Stick the kettle on: devaluing women in the work place.
- Naomi Phillips
- Feb 8, 2019
- 2 min read
Like many people I watch Facebook videos about women’s inequality, read posts about the gender pay gap and browse news stories when they appear on my news feed. Having access to this information I thought meant I was fully aware of those issues facing the ‘modern woman’. Despite this knowledge I remained ignorant, reading stories about strangers on the internet though informative gave me a certain level of comfortable distance. I was very much aware these things were happening but always presumed they wouldn’t affect my career specifically. Throughout further education I’ve been in classrooms and teams that included more women than men, I’ve been taught by female teachers and studied in Winchester which had an 80% female student body. Each of these things made me naively believe that I was somehow the exception to negative statistics.
My viewpoint on this matter has changed immensely in recent weeks. As part of our university speakers programme, we’ve had several industry professionals in to tell their stories. Some of these inspiring women included: Sally Weavers founder of Craft Media London, Jen Smith co-founder of Craft and Kathryn Ellis planning director at McCann Bristol. Though their presentations weren’t solely related to women in the industry, it was a topic all three women felt necessary to touch upon. This in itself is of interest, with each speaker having been given free reign to discuss what they deemed relevant. Each of these women have contributed in someway to empowering women, both directly and indirectly. Sally and Jen both spoke about issues they had personally faced in the work place, with male colleagues earlier in their careers presuming they would take notes or make the tea and coffee during meetings. They discussed the importance of asserting yourself as a leader in environments such as these, to ensure this behaviour doesn’t follow throughout your career. To some this may feel like a small issue, one I know personally I may have seen as no big deal, but the consequences are very much real. Both speakers noted the
distance it can cause from from co-workers and how it can prevent opinion sharing (hard to have a voice over the sound of a kettle). Seeing these women speak so passionately about how this had devalued them really brought the issue home. The second you give a face to these problems it’s impossible not to empathise, as a young woman hoping to go into a career in advertising, I would hate to think I was some how already at a disadvantage based solely on my gender.

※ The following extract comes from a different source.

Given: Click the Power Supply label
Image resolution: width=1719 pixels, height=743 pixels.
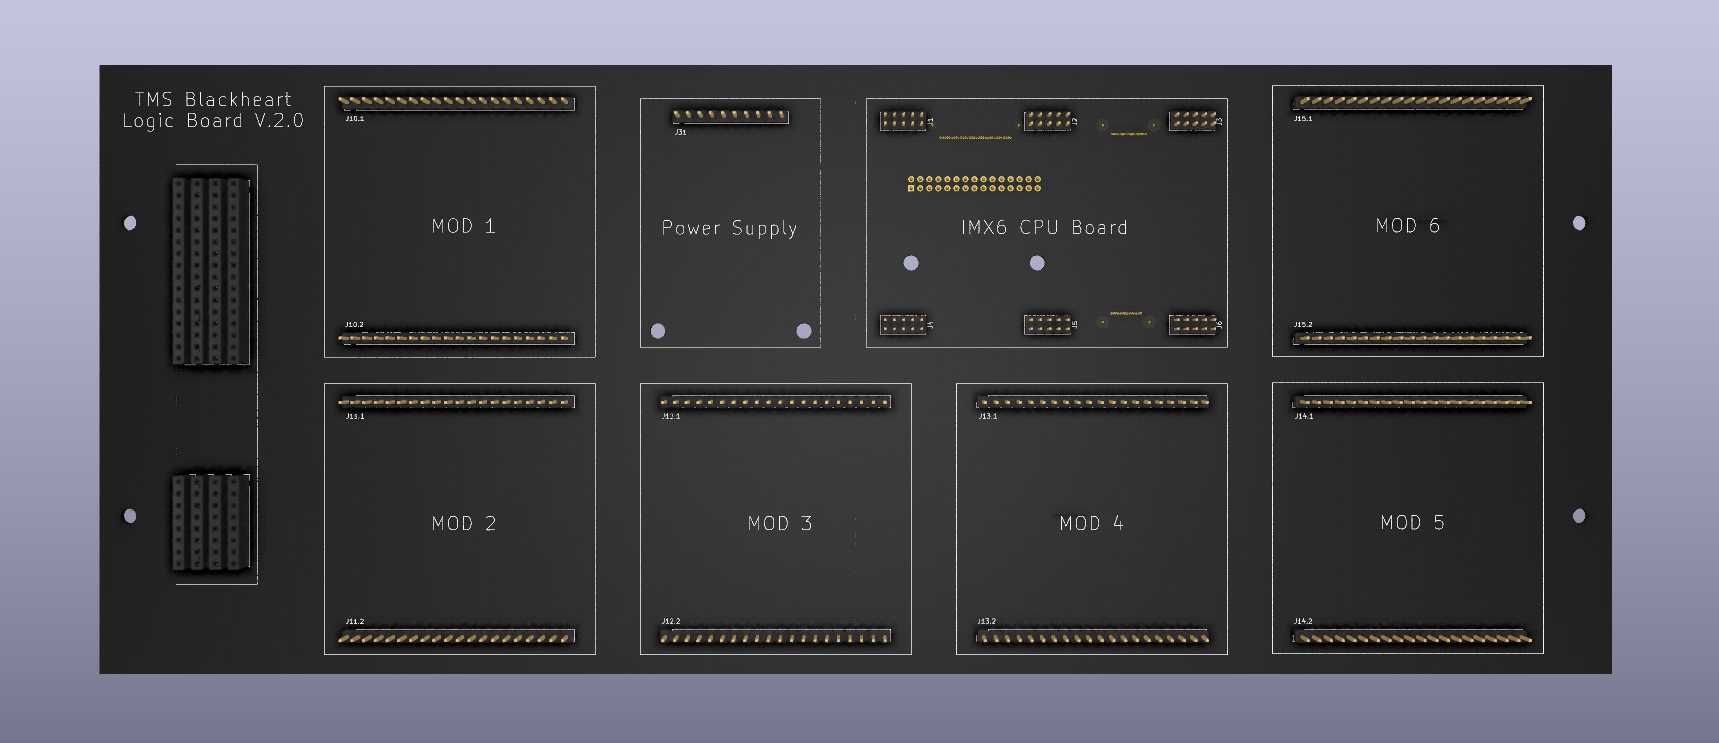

I do like to stay hopeful, the advertising industry is far from the ‘mad men’ style of the 1950s, with so many successful women paving the way for the next generation. Unfortunately, despite the work of these women, those issues you scroll past on your Facebook news-feed remain prominent. I chose deliberately not to fill this post with statistics but instead share a more personal discussion, this post may not alter mindsets but I would insist that if you, like me believed these issues were distant from your own life begin to ask those women in your chosen field how this has impacted them. Sadly most women will have a story such as this to share.